In course of time, heads were set upon these stones. Among many others, a Neptune at Tricoloni and a Jupiter at Tegea, both places in Arcadia, were of this kind. […] The first images of the Greeks, therefore, manifest originality in the invention and production of a figure … Four‐cornered stones with heads on them were termed by the Greeks, as it is well known, Hermæ, that is, big stones; and artists constantly kept a supply of them.
The accounts in authors and the ancient monuments will enable us to follow the progressive improvement in the conformation of this rough draught and rude beginning of a figure.
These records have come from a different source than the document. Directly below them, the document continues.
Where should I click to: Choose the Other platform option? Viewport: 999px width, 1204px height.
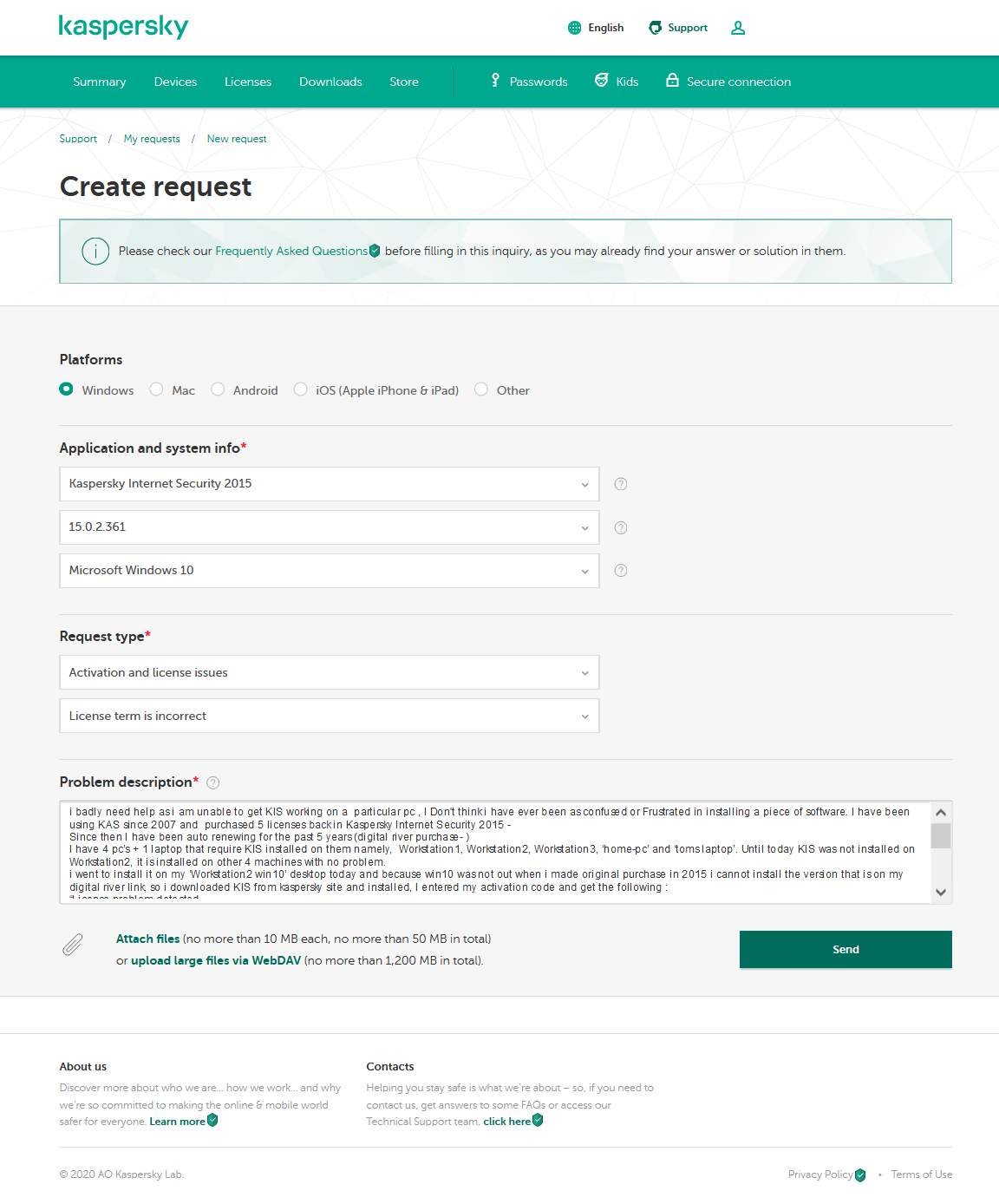click(x=481, y=389)
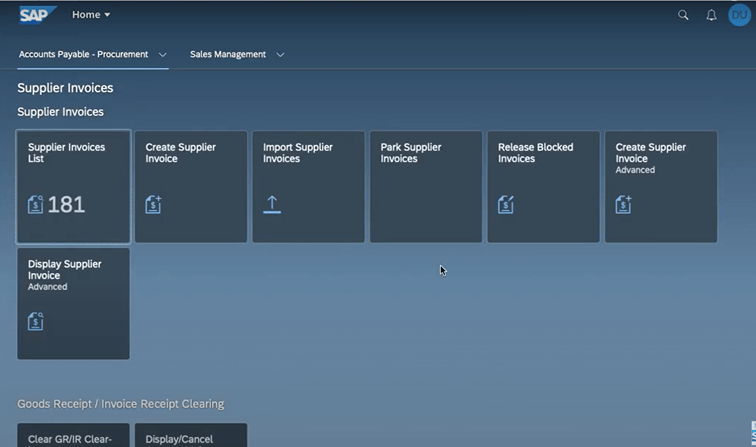Click the icon on Release Blocked Invoices tile
The image size is (756, 447).
click(x=506, y=204)
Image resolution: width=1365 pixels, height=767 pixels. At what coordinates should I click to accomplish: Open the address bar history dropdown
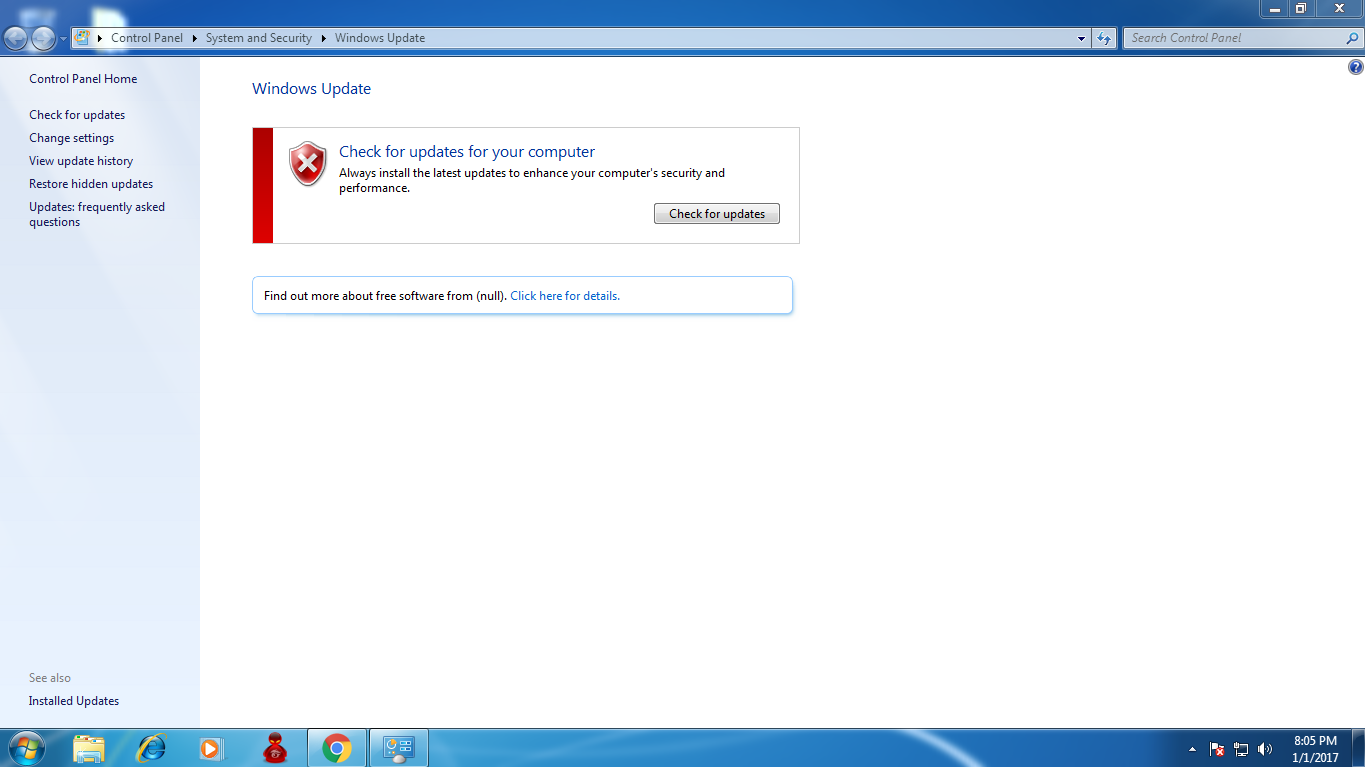(1081, 37)
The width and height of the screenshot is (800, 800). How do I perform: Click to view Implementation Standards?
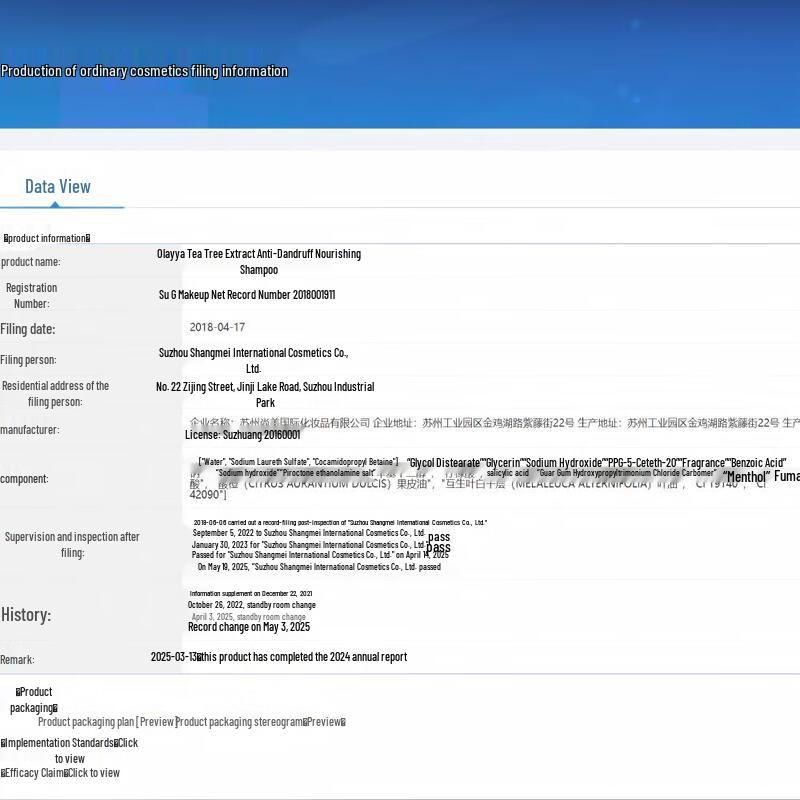(124, 743)
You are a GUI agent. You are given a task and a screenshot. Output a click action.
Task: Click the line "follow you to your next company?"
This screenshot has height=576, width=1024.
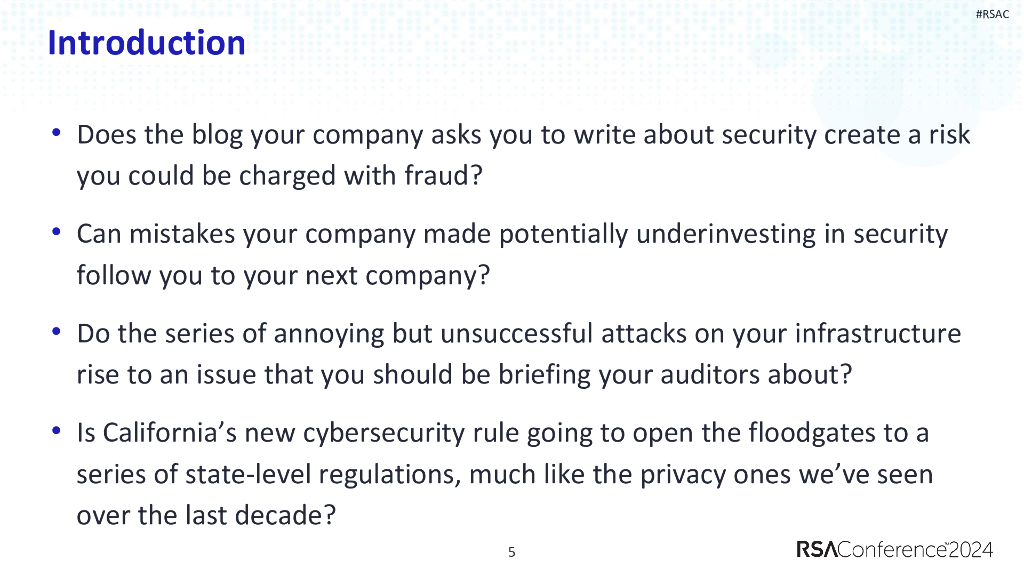(x=283, y=275)
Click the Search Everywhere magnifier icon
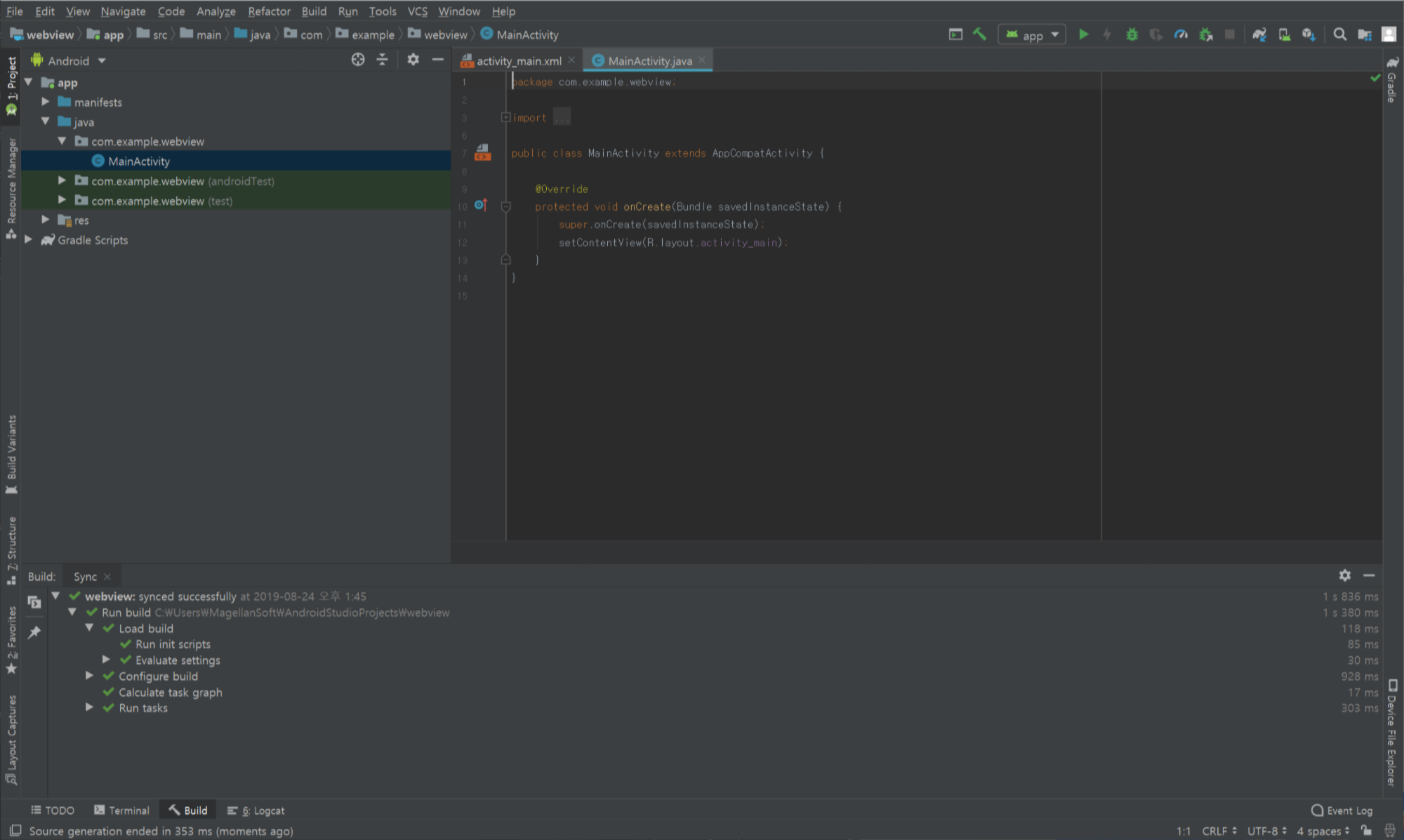Screen dimensions: 1404x840 click(x=1339, y=34)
At the commencement, there was observable on the middle of these stones with heads merely the difference in sex, which an ill‐shaped face probably left doubtful … At last, the upper part of the figure received its form, while the lower portion still retained its previous shape of a Hermes, yet so far modified that the separation of the thighs was denoted by an incision. […]
At last, Dædalus, according to the opinion most commonly received, began to separate entirely the lower half of these Hermæ, in the form of legs; and, as there was not sufficient skill in art at that time to fashion an entire human figure from a single block of stone, he wrought in wood; and from him the first statues are said to have received the name of Dædali….
Among the Greeks the first outlines of these images were simple, and, for the most part, straight lines; and it is probable, that, in the infancy of art, whether among the Egyptians, Etruscans, or Greeks, there was no difference in this respect. […]
In the course of time, increasing knowledge taught the Etruscan and Greek artists how to forsake the stiff and motionless conformations of their earliest essays, to which the Egyptians adhered, – compulsorily adhered, – and enabled them to express different actions in their figures.